Monday, September 29, 2014

R / Brave Rats - A Micro Review for Two

Hi everybody!
Sorry for such a late review today. I've been using the day to replay some games with my fiance, take some pictures, and jot some notes down. That being said I am good on review material for some time to come. Now on to the review!

I wanted to shift gears from some medium sized games to one that fits into a pocket and can be played virtually anywhere. So, as you may know, we play a lot of 2 player games, so today we are going to talk about R by Seiji Kanai. R was reimplemented into Brave Rats in 2011.

R/Brave Rats Together for the First Time...Again.
R is a 2 player micro game consisting of 16 cards. Each player receives 8 cards numbered 0 through 7 in their faction. The original R has identical artwork on the cards with the exception of the Prince and Princess cards (one faction being dark haired and the the being fair haired) while Brave Rats has red and blue factions of rats. The players simultaneously pick one of the cards from their hand to play and reveal their cards at the same time. Once the cards are revealed their special abilities activate such as the prince let's you automatically win the round, the princess wins the game automatically if your opponent reveals the prince, and the wizard nullifies the opposing card's ability.
Spreading Out the Factions.
The numbers in the top corner also act as the card's power. After the abilities are resolved players match the numbers up and the higher number wins. The winning player captures the opponent's card, by taking it and setting the pair aside. The first player to capture 4 of their opponent's cards wins the game.

The game only lasts about 5 to 10 minutes with no setup and extremely easy set of rules. The game, although short, has a lot of replay value. It isn't a brain burner and can be easily repeated again and again for a light experience. R works well as a waiting game as well, if you and a friend were eliminated early from a long game you can use it to pass time until the next game is ready to go.

A Swarm of Rats

As far as the game goes the art in both versions is very crisp and visually arresting. That being said, the original art for R is beautiful. Noboru Sugiura's artwork is masterful and a breath of fresh air. Just looking at it also screams that it is a Seiji Kanai/Kanai Factory game. It is distinct and fanciful. In both versions the cards are of a good size and feel. They are well made and won't easily fall apart through heavy play. My biggest complaint about the original R is that it comes in a flimsy white envelope while Brave Rats comes in a great, hard as nails tin.

This was another game I was looking forward to at Gen Con. I caught wind that Blue Orange Games had limited copies of R if you purchased Brave Rats or if you beat them in an oversized version of the game. I had to have R despite not really wanting Brave Rats. I know, I know, it is the same exact game with the exception of the art. That being said, the cartoony rat art and Scotish rat kingdoms really turned me off. It is so minor, but if it wasn't for the original art being available I wouldn't even own Brave Rats.
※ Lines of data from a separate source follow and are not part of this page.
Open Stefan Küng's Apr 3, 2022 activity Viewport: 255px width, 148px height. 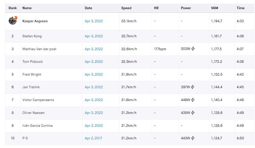[x=94, y=36]
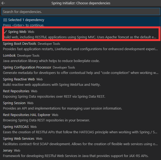Select the Jersey dependency
The height and width of the screenshot is (160, 161).
coord(80,153)
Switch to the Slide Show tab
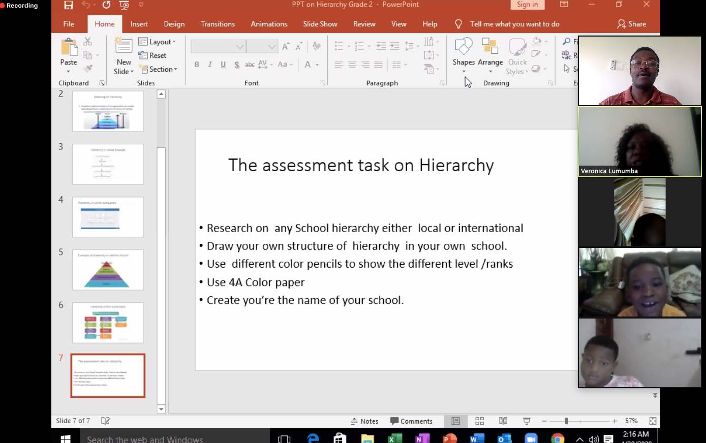The height and width of the screenshot is (443, 706). (320, 24)
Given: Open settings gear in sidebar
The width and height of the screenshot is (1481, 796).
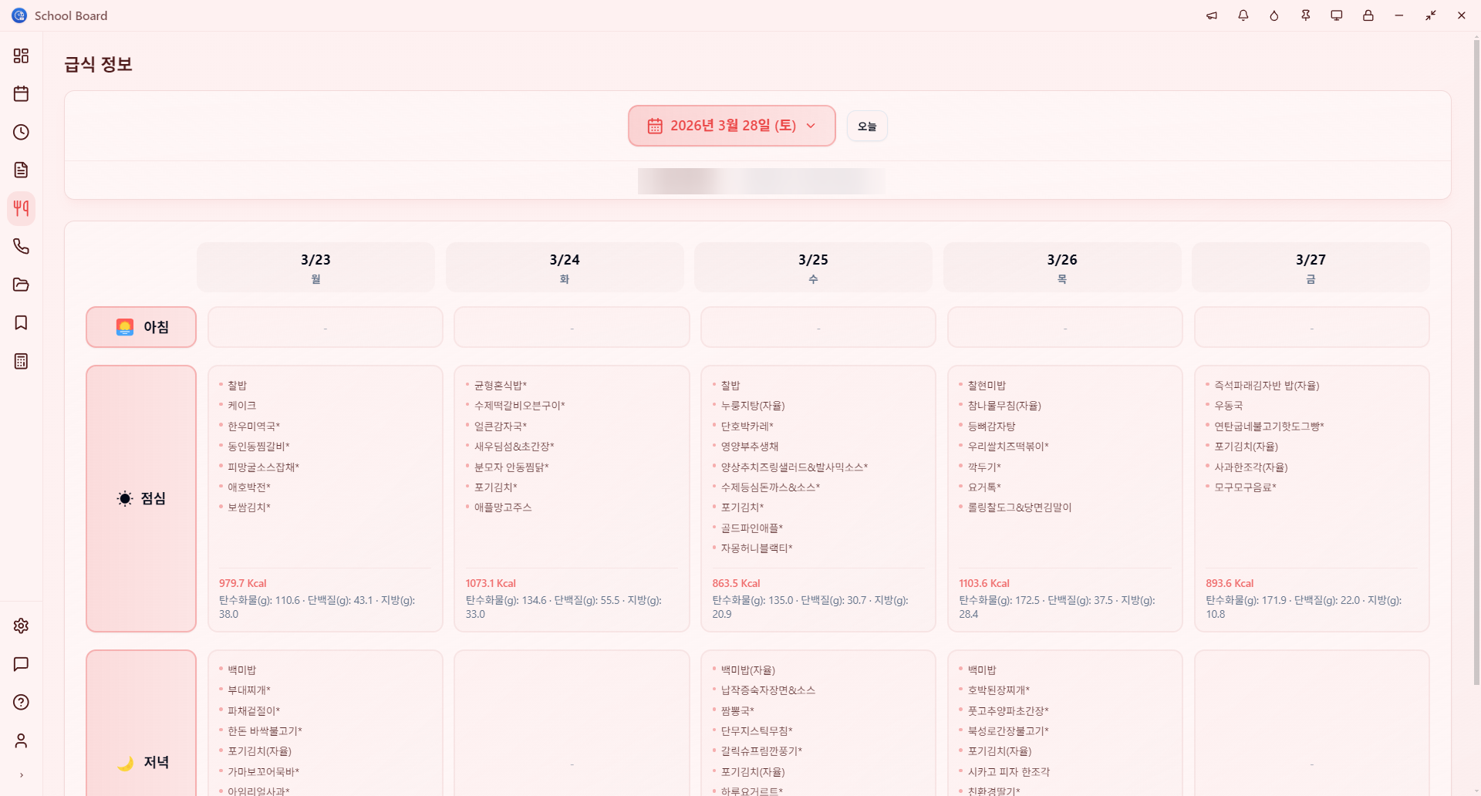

Now, I really like this game. It is a neat, quick 2 player game. However, the nature of the game is that there is little to no meat to it. Once you play R you probably won't think about it again until it hits the table next time. It is a fun bit of fluff.

I can really only recommend the game if you are looking for a small, cheap bit of fun to play on lazy rainy days with a loved one or if you are a huge Seiji Kanai fan. I'd also say get R instead of Brave Rats because of the stunning artwork.

R/Brave Rats is a fine game, but it will leave you wanting more. Now hopefully Blue Orange and Mr. Kanai capitalize on this and finally release RRR in English with Noboru Sugiura's original artwork.

Thank you all again for reading another Daemonic Teutonic game review. I hope you enjoyed it!